REPUBLIKA.CO.ID, JAKARTA -- Brain check up atau skrining otak rutin merupakan salah satu cara untuk mencegah aneurisma. Kondisi yang membuat dinding pembuluh darah otak melebar atau menonjol (ballooning) itu umumnya tak bergejala.
Aneurisma diperkirakan dialami satu orang setiap 18 menit. Sekitar 500 ribu orang meninggal setiap tahunnya karena kondisi akibat lemahnya dinding pembuluh darah tersebut.
"(Aneurisma) tidak bergejala. Suatu saat dia pecah, fatal. Kami anjurkan check up, datang ke rumah sakit check-up, MRI," kata Kepala Neurosurgeon Rumah Sakit Pusat Otak Nasional (PON) Prof. DR. Dr. Mahar Mardjono, Jakarta, Dr. Abrar Arham, Sp.BS, dalam diskusi media secara daring bertajuk "Flow Diverter", "Penanganan Pecah Pembuluh Darah Otak Tanpa Pembedahan", Kamis.

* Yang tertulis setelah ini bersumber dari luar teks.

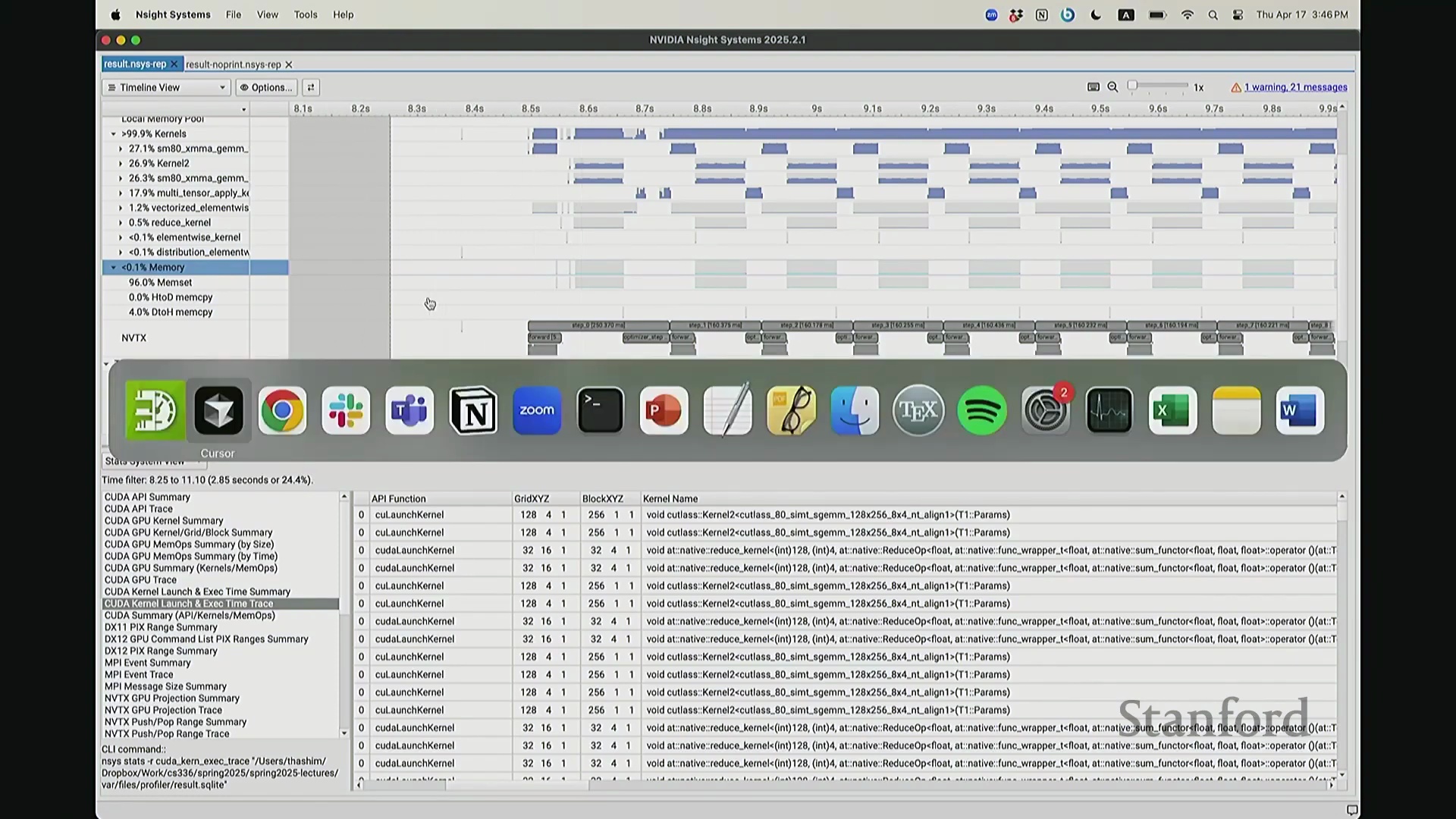Screen dimensions: 1456x819
Task: Collapse the <0.1% Memory row
Action: tap(114, 268)
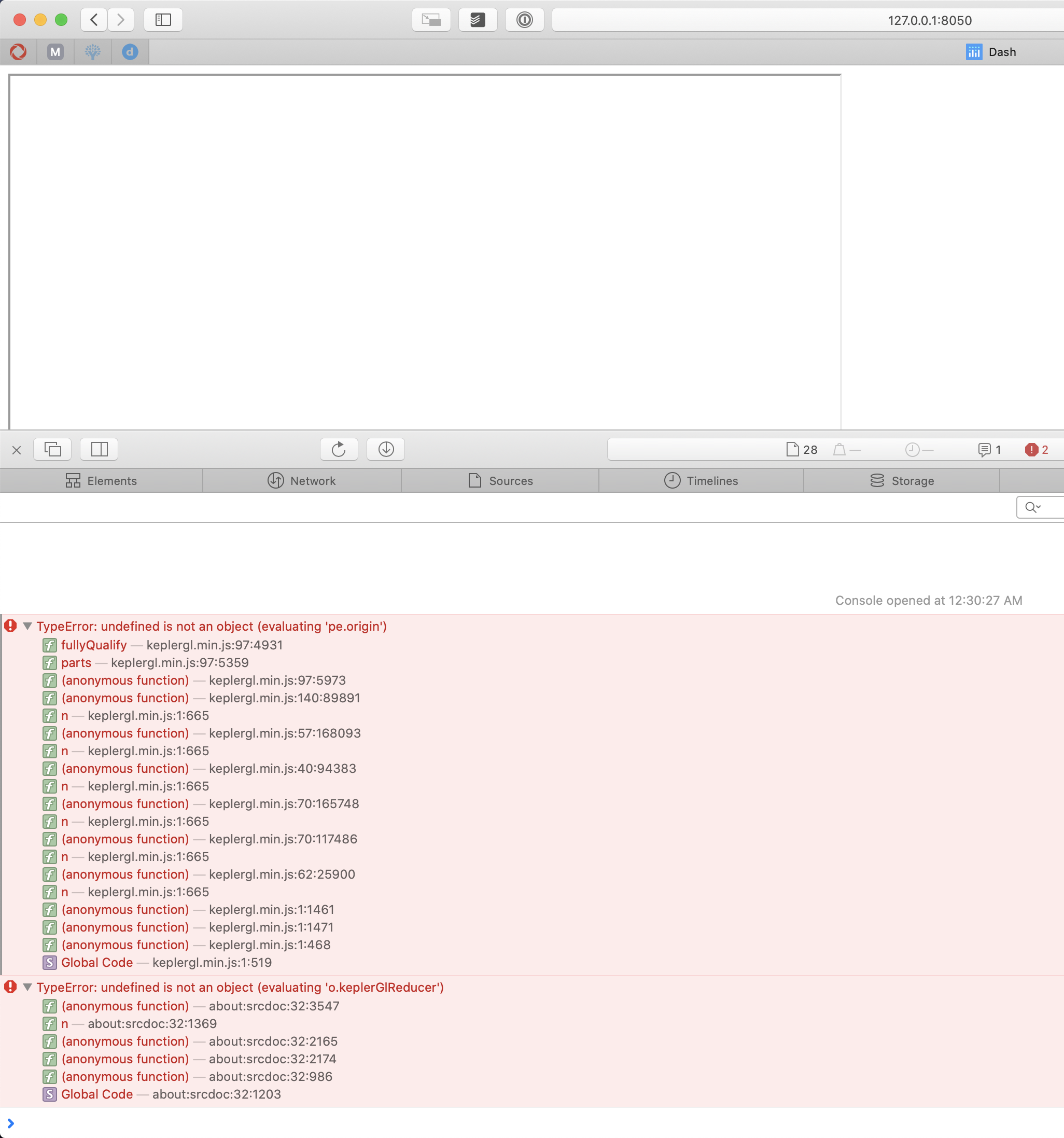
Task: Open the Global Code link at about:srcdoc:32:1203
Action: tap(216, 1094)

Menurut Arham, masyarakat berusia di atas 40 tahun bisa mulai melakukan pemeriksaan. Namun, bila Anda tiba-tiba merasa sakit kepala hebat atau bahkan kehilangan kesadaran, segeralah berkonsultasi ke dokter agar cepat mendapatkan penanganan.
Hal ini seperti yang dialami aktor Dallas Pratama (37) pada tahun 2015. Suami dari selebritas Kaditha Ayu itu pernah mengalami koma akibat pecahnya pembuluh darah otak bagian kiri, yang diawali sakit kepala seperti ditusuk-tusuk.
Kaditha mengatakan, sang suami juga mengalami muntah dan sempat tak sadarkan diri. Dia lalu membawanya ke fasilitas kesehatan dan suami ditangani dengan tindakan coiling, yakni memasukkan coil melalui akses pembuluh darah ke lokasi target, sehingga darah tidak lagi masuk ke dalam kantong aneurisma yang pecah tersebut.
Coiling aneurisma tergolong teknik minimal invasif endovaskular dan menjadi pilihan penanganan aneurisma selain operasi bedah mikro. Tindakan endovaskular sendiri kini sudah mengalami perkembangan, salah satunya pemasangan cerebral flow diverter dengan angka keberhasilan hingga 95 persen.